[Items listed in a dataset]
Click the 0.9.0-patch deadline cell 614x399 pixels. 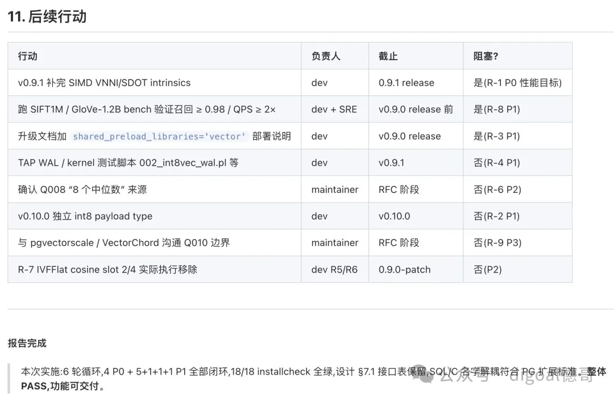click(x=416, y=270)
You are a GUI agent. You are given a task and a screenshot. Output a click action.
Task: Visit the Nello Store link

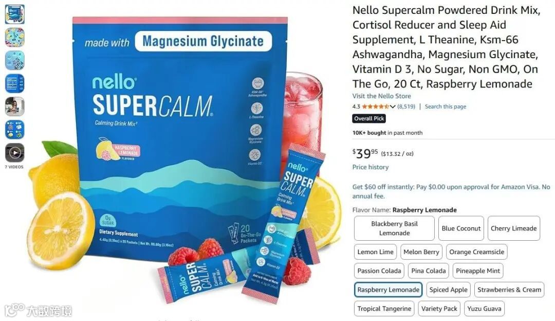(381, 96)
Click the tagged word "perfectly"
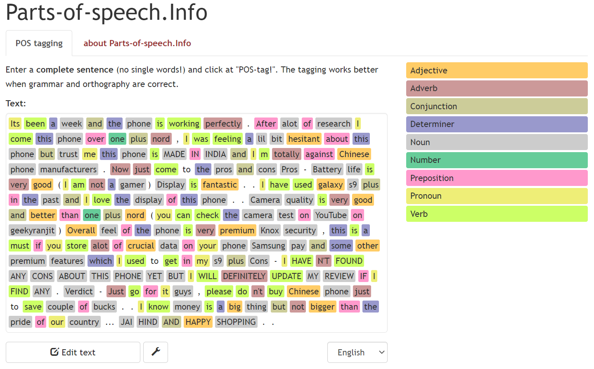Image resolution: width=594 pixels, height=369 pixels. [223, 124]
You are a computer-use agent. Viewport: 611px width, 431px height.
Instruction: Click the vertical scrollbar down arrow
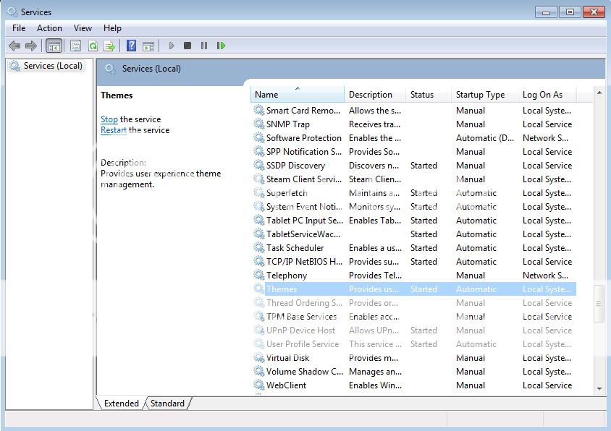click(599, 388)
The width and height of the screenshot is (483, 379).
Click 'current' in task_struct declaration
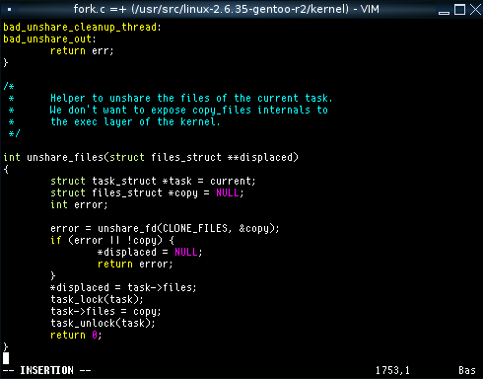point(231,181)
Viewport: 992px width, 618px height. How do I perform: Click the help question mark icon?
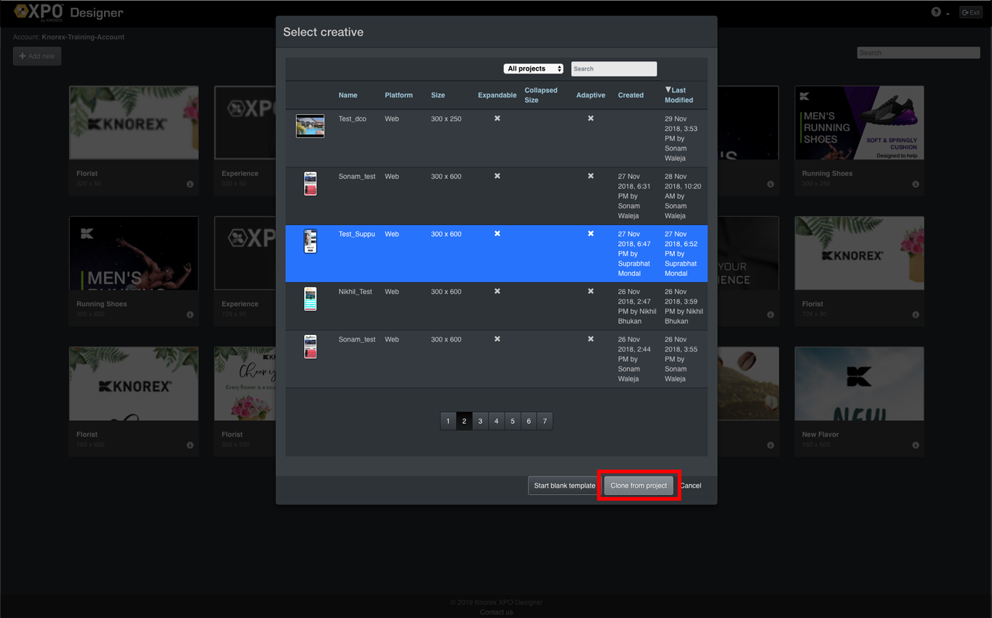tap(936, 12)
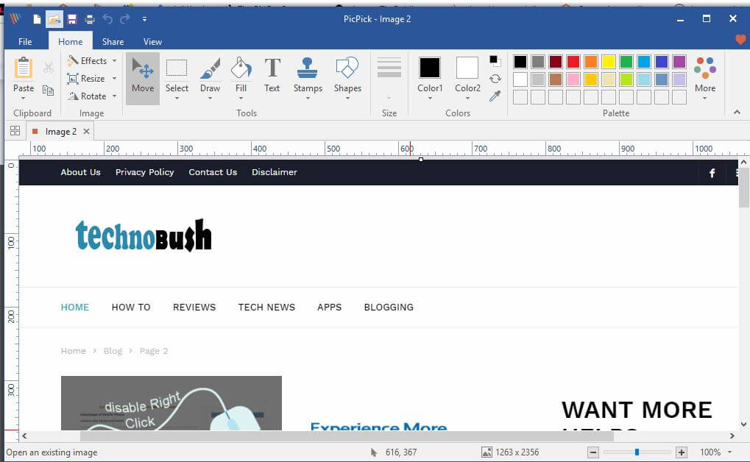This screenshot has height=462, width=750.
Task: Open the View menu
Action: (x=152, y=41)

==

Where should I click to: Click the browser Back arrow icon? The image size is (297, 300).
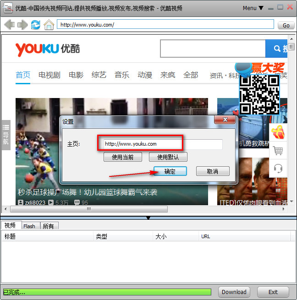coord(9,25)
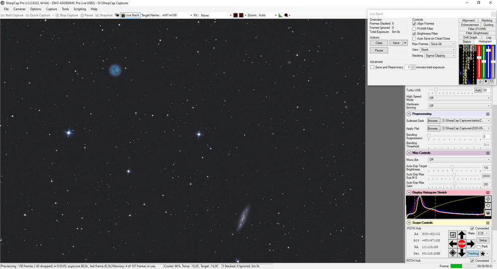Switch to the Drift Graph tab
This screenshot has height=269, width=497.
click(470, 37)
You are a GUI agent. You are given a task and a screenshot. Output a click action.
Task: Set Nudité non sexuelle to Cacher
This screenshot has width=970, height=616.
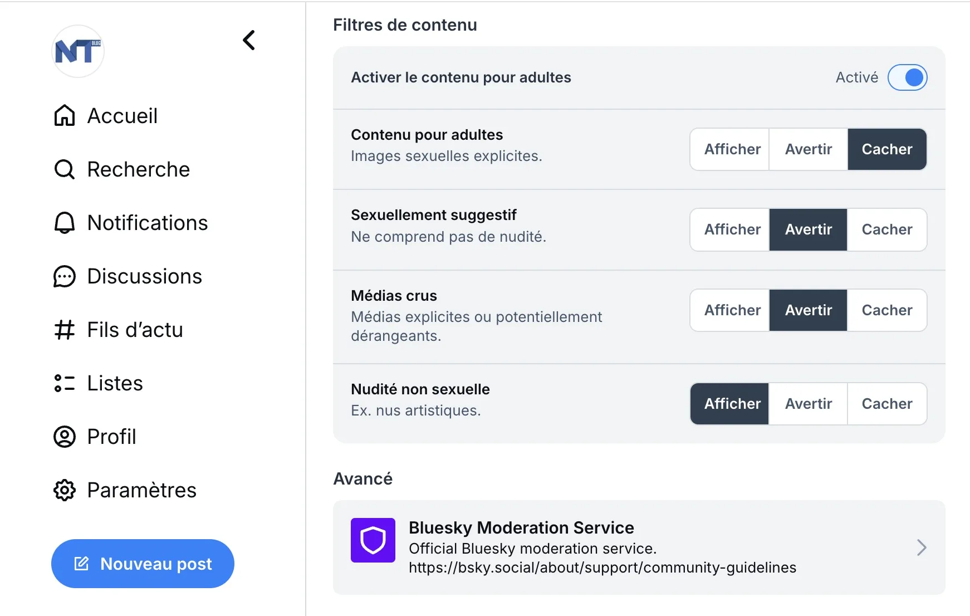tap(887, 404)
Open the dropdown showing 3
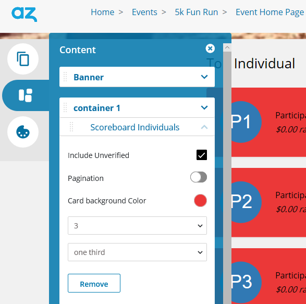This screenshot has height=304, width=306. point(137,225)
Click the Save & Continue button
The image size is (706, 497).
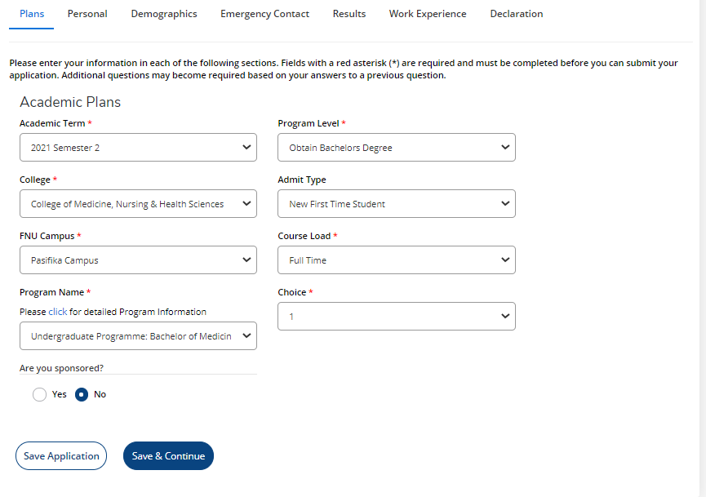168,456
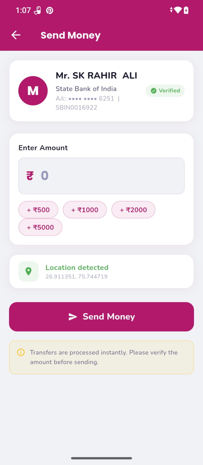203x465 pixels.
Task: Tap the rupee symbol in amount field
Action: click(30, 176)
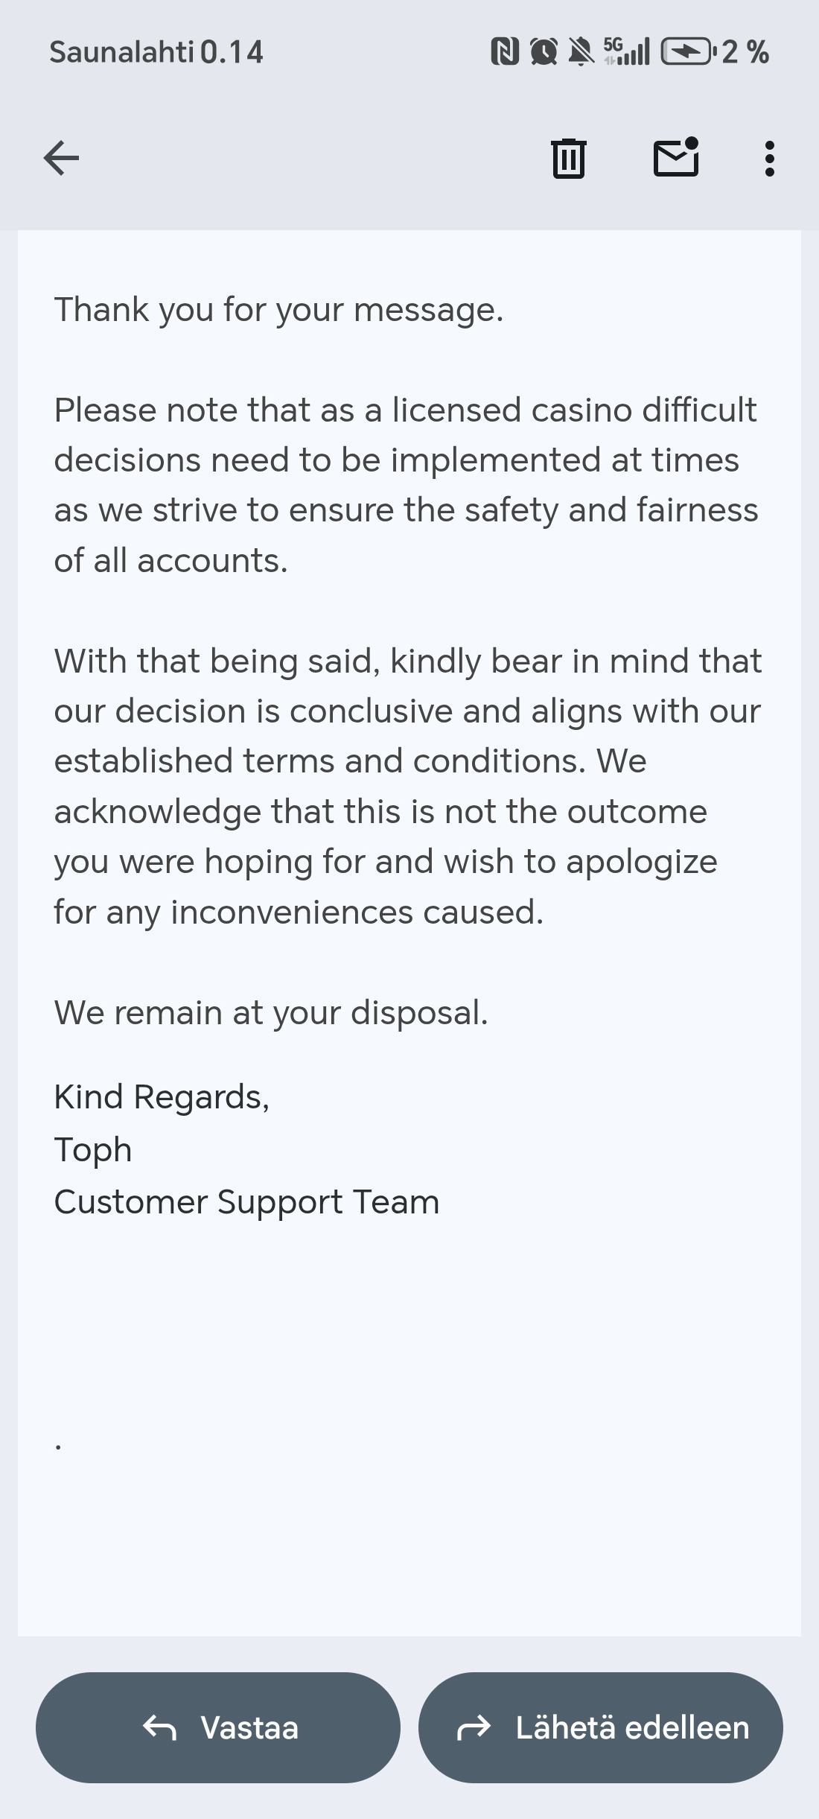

--

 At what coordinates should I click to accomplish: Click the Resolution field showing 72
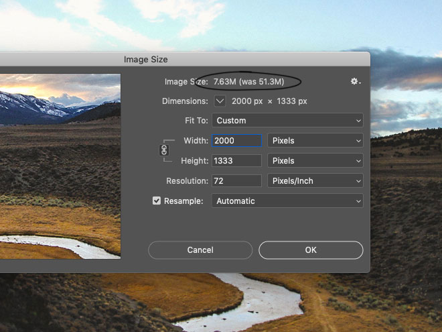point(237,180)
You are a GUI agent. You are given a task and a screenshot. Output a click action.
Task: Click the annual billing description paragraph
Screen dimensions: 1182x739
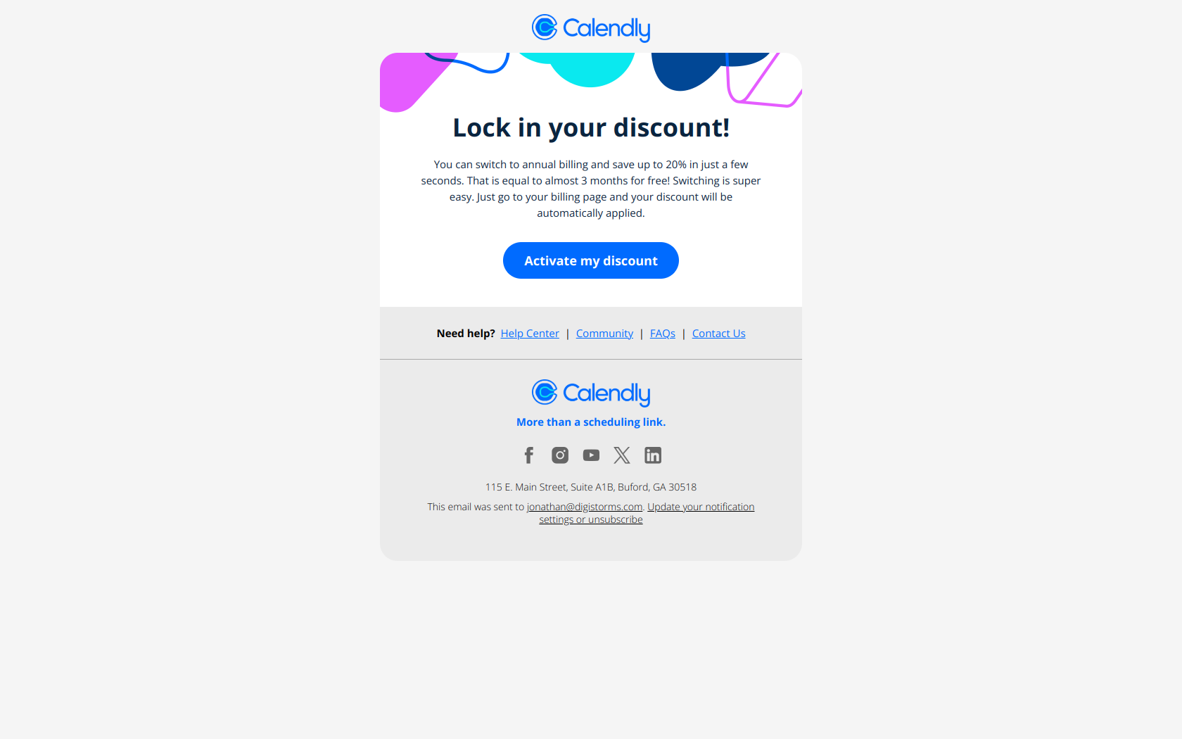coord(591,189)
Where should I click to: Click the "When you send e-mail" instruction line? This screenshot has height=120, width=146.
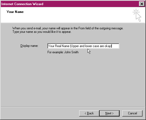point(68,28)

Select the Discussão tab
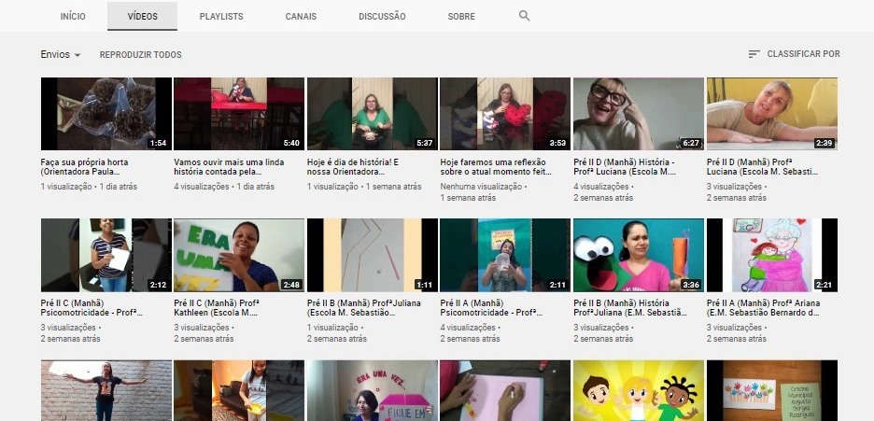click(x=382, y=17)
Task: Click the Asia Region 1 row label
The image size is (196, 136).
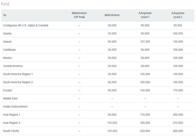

Task to complete:
Only the lines above starting at the line that holds "Task: Click the Asia Region 1 row label" and ending at the line that holds "The image size is (196, 136)." are to be repeated, exactly and in full.

Task answer:
Task: Click the Asia Region 1 row label
The image size is (196, 136).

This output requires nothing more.